The Headline from the SAP Settlement: It’s a New Dawn for Export and Sanctions Compliance (Part IV of IV)

The Department of Justice’s National Security Division, like its counterpart, the Criminal Division, has made a splash on the enforcement and compliance arena. DOJ has elevated the importance and standing of export and sanctions enforcement to make one message clear – DOJ will hold companies accountable for criminal violations of U.S. export and sanctions laws.  And it will do so with the carrot and stick approach – so long as companies voluntarily disclose, cooperate and remediate – DOJ will give the company a carrot – a DPA, NPA and a reduced penalty. 

We are witnessing an important transformation in the enforcement landscape – prior to the SAP case, OFAC and BIS drove the enforcement train with civil enforcement and settlements.  DOJ concentrated on individual criminal schemes often focusing on Iran, China and North Korea, for national security reasons. 

The SAP settlement cements, and is the beginning, of enforcement coordination, akin to the SEC and DOJ in the FCPA area, of DOJ and the administrative agencies: OFAC and BIS. You can add to the mix the State Department’s ITAR program administered by the DTTC, which has coordinated on important national security cases involving military items. 

DOJ will make its mark and will do so quickly. The SAP settlement is a commitment to the carrot but with some real and significant costs.   DOJ’s broad outline of compliance program requirements moves well beyond those required by OFAC in its May 2019 Guidance. Indeed, the new compliance requirements will quickly gain weight and influence as best practice expectations relating to internal reporting systems, timely review of complaints, training, third-party notifications, and audits. Some companies may already have met these new and specific requirements.  Most have not, and it will be incumbent on companies to address these issues as soon as possible.
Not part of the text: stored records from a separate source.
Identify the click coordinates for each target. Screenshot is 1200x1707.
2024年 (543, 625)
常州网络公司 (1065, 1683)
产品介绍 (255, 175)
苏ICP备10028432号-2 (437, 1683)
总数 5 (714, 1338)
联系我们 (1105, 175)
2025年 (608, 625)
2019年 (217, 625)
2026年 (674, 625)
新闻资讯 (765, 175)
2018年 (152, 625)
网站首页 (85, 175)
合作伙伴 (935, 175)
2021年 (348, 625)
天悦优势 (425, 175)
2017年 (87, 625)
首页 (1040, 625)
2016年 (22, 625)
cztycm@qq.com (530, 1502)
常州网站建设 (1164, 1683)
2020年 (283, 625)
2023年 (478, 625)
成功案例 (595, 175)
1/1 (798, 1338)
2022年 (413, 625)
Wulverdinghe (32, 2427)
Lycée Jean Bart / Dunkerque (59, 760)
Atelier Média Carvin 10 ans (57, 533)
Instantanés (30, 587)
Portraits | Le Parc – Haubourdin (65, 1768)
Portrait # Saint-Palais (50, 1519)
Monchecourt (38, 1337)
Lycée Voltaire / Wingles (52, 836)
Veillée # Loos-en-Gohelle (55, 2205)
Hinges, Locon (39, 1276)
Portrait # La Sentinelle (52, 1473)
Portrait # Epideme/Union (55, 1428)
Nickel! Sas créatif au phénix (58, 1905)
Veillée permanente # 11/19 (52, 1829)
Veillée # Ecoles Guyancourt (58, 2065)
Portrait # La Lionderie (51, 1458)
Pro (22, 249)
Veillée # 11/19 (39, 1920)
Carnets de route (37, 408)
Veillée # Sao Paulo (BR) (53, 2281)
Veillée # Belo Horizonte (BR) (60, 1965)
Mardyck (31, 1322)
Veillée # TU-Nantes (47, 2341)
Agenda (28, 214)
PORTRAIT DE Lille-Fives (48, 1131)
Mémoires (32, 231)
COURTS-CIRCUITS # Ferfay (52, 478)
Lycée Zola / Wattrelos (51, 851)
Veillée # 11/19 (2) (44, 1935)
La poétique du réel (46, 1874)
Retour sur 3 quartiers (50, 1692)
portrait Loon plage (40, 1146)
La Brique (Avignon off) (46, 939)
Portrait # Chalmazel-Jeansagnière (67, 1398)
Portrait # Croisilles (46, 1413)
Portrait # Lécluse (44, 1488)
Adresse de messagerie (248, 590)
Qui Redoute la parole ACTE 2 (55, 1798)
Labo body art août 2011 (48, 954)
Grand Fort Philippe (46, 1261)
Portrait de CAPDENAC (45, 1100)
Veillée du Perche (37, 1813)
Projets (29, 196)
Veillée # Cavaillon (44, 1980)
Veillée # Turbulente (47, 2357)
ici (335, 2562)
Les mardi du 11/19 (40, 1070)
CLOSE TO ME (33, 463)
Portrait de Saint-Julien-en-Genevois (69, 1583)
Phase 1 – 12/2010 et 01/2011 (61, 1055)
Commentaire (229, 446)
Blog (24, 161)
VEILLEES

DOJ’s arrival on the scene coincides with the new DOJ mantra of aggressive enforcement. It is hard to know whether this new approach reflects a push from the Attorney General or Deputy Attorney General’ Offices but suffice it to say, this is a harbinger of other initiatives likely to follow in other areas, including FCPA, antitrust, money laundering and financial crimes.

Looking closer at the SAP settlement, it is evident that many of the same suspects or compliance deficiencies occurred.  The specific issues have broad application to cloud-based software services and delivery technology.  To name a few:

IP Blocking: Global cloud-based companies have to ensure that they have the ability to block IP addresses linked to prohibited countries, such as Cuba, Iran, Syria, North Korea, and the region of Crimea.  As a technology company, cloud-based companies cannot claim ignorance nor lack of will.  They have to implement robust systems and they have to do it now.

Third-Party and End User Risks: What a surprise!! Yes, third party agents, resellers, distributors, and subs of each of these functions have to be managed. A lack of due diligence on the front end is a recipe for disaster.  More importantly, global companies have to understand the entire distribution chain – from the company to the end user to know where each participant is located, where the services are used, and the payment system employed.

SAP’s compliance efforts on this subject were obviously deficient.  SAP conducted minimal if any due diligence of various resellers that turned out to be Iran front companies, controlled by Iran nationals who, in turn, provided SAP’s services to Iran customers. SAP’s compliance program ignored these risks and no attempt was made to tailor its controls to identify and fix these potential violations.

Acquisition of Cloud-Based Companies: SAP failed to conduct robust due diligence of acquired companies and did not conduct appropriate post-acquisition audits.  Like the FCPA arena, global companies have to conduct pre-acquisition due diligence and post-acquisition audits to identify deficiencies in the target’s company’s export control and sanctions compliance program, as well as any potential violations of these laws and regulations.

Response to Compliance and Audit Findings: Like almost every major DOJ enforcement action against a global company, the SAP case presents yet another instance when internal audit or compliance functions identifies compliance program deficiencies and are ultimately ignored by senior management. Again, DOJ should ask the rhetorical question – why have an internal audit or compliance function if they will be ignored when they detect violations of law?